Knowa Archive addresses all of these by design: independent infrastructure, no reliance on individuals, AI-powered search across the full record, and a structure built for governance, not adapted from something built for something else.

The regulatory context: why this matters now

The UK's defined benefit pension landscape is shrinking by approximately 3% per year. With 5,060 private-sector DB schemes still in operation and 74% already closed to future accrual, a significant number are on the path to wind-up over the coming decade. The question of what happens to governance records after wind-up is not a niche concern. It is an industry-scale problem that is arriving, scheme by scheme, largely unaddressed.

At the same time, The Pensions Regulator's expectations around data quality and evidential standards are intensifying, not relaxing. TPR's 2026–27 priorities make clear that trustees and scheme managers are ultimately accountable for data quality outcomes and should have strong governance mechanisms in place.

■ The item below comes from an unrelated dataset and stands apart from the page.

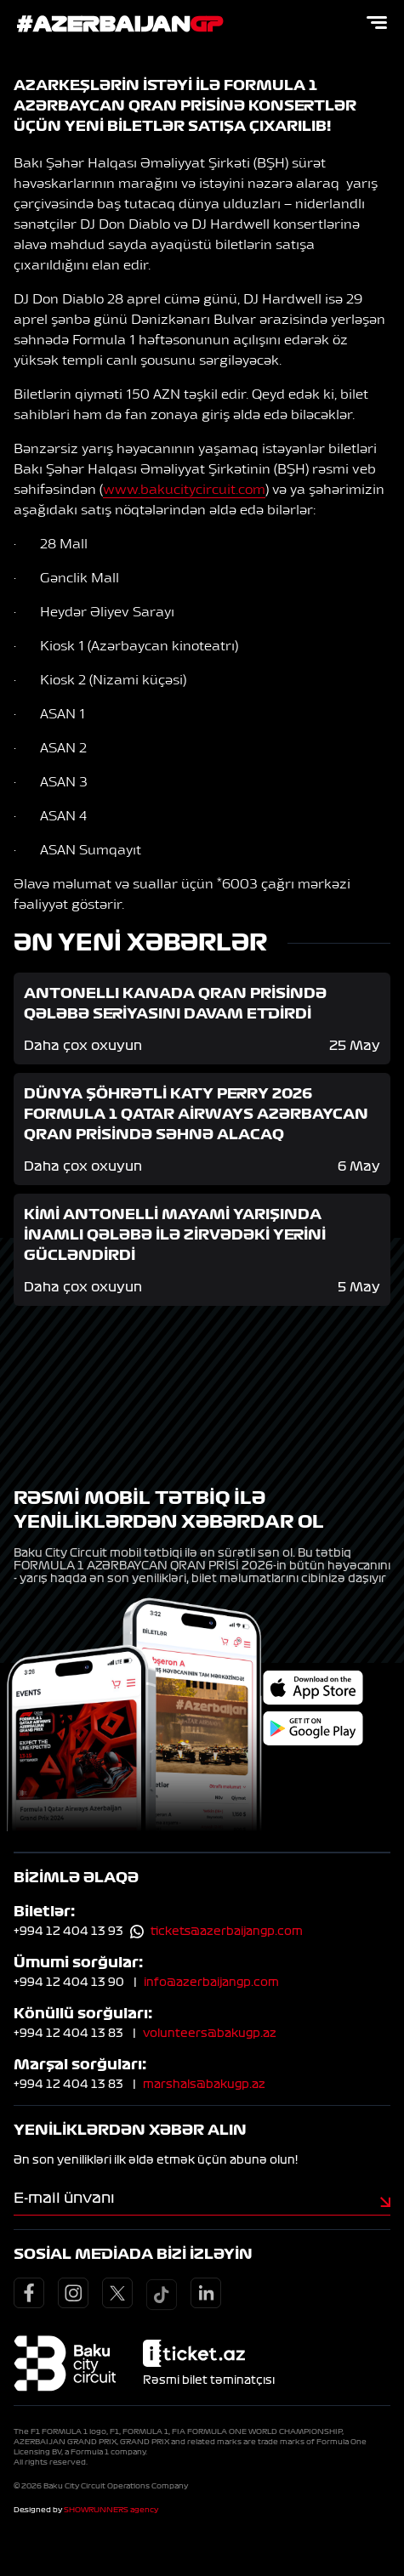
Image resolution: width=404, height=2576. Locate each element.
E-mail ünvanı (64, 2197)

This expectation does not evaporate at wind-up. If anything, the duty to maintain an accessible, accurate record becomes more acute once there is no longer an active entity with staff to manage it.

The standard of evidence expected in any post-wind-up dispute is rising. A well-maintained, searchable archive is not a precaution. It is a defensible position, and increasingly the absence of one is a vulnerability that any competent claimant's lawyer will know how to exploit.

Getting started with Knowa Archive

Setup is straightforward. Schemes already on Knowa transition their full history into the archive as part of the wind-up process, with no manual migration and no data loss. Schemes new to Knowa can consolidate their governance records from any source via drag-and-drop upload.

Pricing is a one-off payment, agreed before wind-up completes, with the retention period chosen by the trustees: 5, 7, or 10+ years.